**QUOTED TEXT**:
__________

This implementation supports bulk operations and should cover most use cases: https://github.com/cameron314/concurrentqueue

With a single producer/consumer it should behave like an ordinary SPSC queue.

Instead if vendoring a second library it might be worth migrating the rigtorp/SPSCQueue code.

daschuer · 2024-11-11T17:40:39Z

In that case let's stick with the established Portaudio version. It is exactly designed for our use case of fast bulk transfer of samples and is just missing sanitizer animations.

m0dB · 2024-11-11T18:08:10Z

In that case let's stick with the established Portaudio version. It is exactly designed for our use case of fast bulk transfer of samples and is just missing sanitizer animations.

No, please! Thread sanitizer flags it up! Sure, it will work, but it is not correct. Also, seeing that Portaudio has not been thread sanitised, I would not be surprised if the hanger I experienced comes from Portaudio itself. But I consider code that does not execute cleanly with thread sanitizer broken!

I know the pitfalls of lock-free programming very well. I am confident this implementation is correct. I am not against using other options, but I needed something that would easily adapt to the FIFO class API. None of the mentioned options fit this purpose. They are about reading / writing single items, not about reading / writing blocks of memory and accessing regions in the ringbuffer.

If you consider that there is some opensource and established solution that adapts well to the FIFO class API, be my guest. But in the meantime, please don't block this PR until there is a better option.

m0dB · 2024-11-11T20:07:33Z

I am going to use revert the FIFO API to use int. I am having to touch way to many files to fixes the windows compilation.

…as a backend

daschuer · 2024-11-11T22:51:01Z

With force push, we need to review the whole PR over and over again. It is better to add commit that we can track the changes. If you like to have finally only one commit, feel free to squash everything before merge into the target branch.
See also: https://github.com/mixxxdj/mixxx/blob/main/CONTRIBUTING.md

m0dB · 2024-11-12T11:10:31Z

With force push, we need to review the whole PR over and over again. It is better to add commit that we can track the changes. If you like to have finally only one commit, feel free to squash everything before merge into the target branch. See also: https://github.com/mixxxdj/mixxx/blob/main/CONTRIBUTING.md

Yeah, sorry about that. I had all these casts added allover the code to make windows accept size_t instead of int as the return type, and I checkout just have checked out those files from 2.5 instead of rebase.

__________

**LISTED ENTRIES**:
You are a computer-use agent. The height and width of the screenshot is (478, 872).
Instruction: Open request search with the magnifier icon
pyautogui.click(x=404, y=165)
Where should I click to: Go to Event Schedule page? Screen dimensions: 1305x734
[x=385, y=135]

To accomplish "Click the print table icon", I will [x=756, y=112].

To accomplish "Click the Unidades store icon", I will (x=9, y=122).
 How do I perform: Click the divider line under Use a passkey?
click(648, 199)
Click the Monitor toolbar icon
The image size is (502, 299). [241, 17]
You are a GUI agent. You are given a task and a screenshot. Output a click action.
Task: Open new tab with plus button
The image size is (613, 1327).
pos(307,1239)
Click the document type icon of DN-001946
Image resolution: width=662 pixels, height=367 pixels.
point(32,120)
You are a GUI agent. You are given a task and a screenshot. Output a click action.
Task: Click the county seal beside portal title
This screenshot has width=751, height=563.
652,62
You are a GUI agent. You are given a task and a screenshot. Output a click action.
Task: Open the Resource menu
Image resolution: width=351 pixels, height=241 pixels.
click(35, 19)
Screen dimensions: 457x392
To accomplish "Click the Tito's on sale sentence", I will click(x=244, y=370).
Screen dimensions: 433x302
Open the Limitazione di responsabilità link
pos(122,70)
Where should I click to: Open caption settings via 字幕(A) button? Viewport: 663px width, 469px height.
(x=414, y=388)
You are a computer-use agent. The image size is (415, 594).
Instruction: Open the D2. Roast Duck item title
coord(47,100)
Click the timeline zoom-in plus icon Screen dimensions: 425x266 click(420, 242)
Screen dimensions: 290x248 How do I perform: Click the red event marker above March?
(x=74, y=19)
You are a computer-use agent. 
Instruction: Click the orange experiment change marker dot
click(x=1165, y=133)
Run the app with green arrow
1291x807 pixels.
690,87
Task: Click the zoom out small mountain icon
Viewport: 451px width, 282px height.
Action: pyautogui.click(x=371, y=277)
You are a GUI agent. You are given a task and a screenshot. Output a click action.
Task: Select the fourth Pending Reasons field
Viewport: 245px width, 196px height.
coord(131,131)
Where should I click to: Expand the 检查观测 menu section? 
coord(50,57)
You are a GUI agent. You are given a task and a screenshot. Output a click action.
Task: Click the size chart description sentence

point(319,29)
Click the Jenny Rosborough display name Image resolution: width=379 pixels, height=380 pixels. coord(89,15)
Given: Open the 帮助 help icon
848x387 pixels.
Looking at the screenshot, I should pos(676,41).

__________

**REQUIREMENTS**:
a. List every timestamp that appears in the queue discussion thread.
b. Copy out the queue discussion thread starting at the words "daschuer · 2024-11-11T22:51:01Z" and stopping after "instead of rebase.".
c. Write what comes next in the queue discussion thread, picking up right after its final sentence.

**RESULTS FOR THE EXERCISE**:
a.
2024-11-11T17:40:39Z
2024-11-11T18:08:10Z
2024-11-11T20:07:33Z
2024-11-11T22:51:01Z
2024-11-12T11:10:31Z

b.
daschuer · 2024-11-11T22:51:01Z

With force push, we need to review the whole PR over and over again. It is better to add commit that we can track the changes. If you like to have finally only one commit, feel free to squash everything before merge into the target branch.
See also: https://github.com/mixxxdj/mixxx/blob/main/CONTRIBUTING.md

m0dB · 2024-11-12T11:10:31Z

With force push, we need to review the whole PR over and over again. It is better to add commit that we can track the changes. If you like to have finally only one commit, feel free to squash everything before merge into the target branch. See also: https://github.com/mixxxdj/mixxx/blob/main/CONTRIBUTING.md

Yeah, sorry about that. I had all these casts added allover the code to make windows accept size_t instead of int as the return type, and I checkout just have checked out those files from 2.5 instead of rebase.

c.
Anyway, the only things to review are fifo.h itself and the fifotest.cpp, nothing else has changed now (in other words, it really is a drop-in replacement).

daschuer · 2024-11-12T13:22:36Z

Thank you for the coment about the atomics. This puts a certein requirement on readAvailable() and writeAvailable() can you document that at the function itself? Both read two atomics. Can you also described how it is deal with the situation a read and write happens betwwen the both accesses?

I am a bit concerned, bcause the original implementation PaUtil_FullMemoryBarrier() diffrently.
Every memory barierre flushes the prefetched CPU cache which has perfomace implications. On the other hand a missing memory barriere will introduce broken functionallity.

Is PaUtil_RingBuffer() broken because of this? I am in doubt, because it is established code we use without any issues for years.
The TSAN finding are IMHO only false positive bacaus of the missing instrmentation with __tsan_acquireand__tsan_release`.

On the other hand we may introduce here extra barieres that may slow down the queue unnecessarily.
https://github.com/PortAudio/portaudio/commits/57aa393109ec996799d3a5846c9ecb0a65b64644/src/common/pa_ringbuffer.c .. has some commits regarding barrieres.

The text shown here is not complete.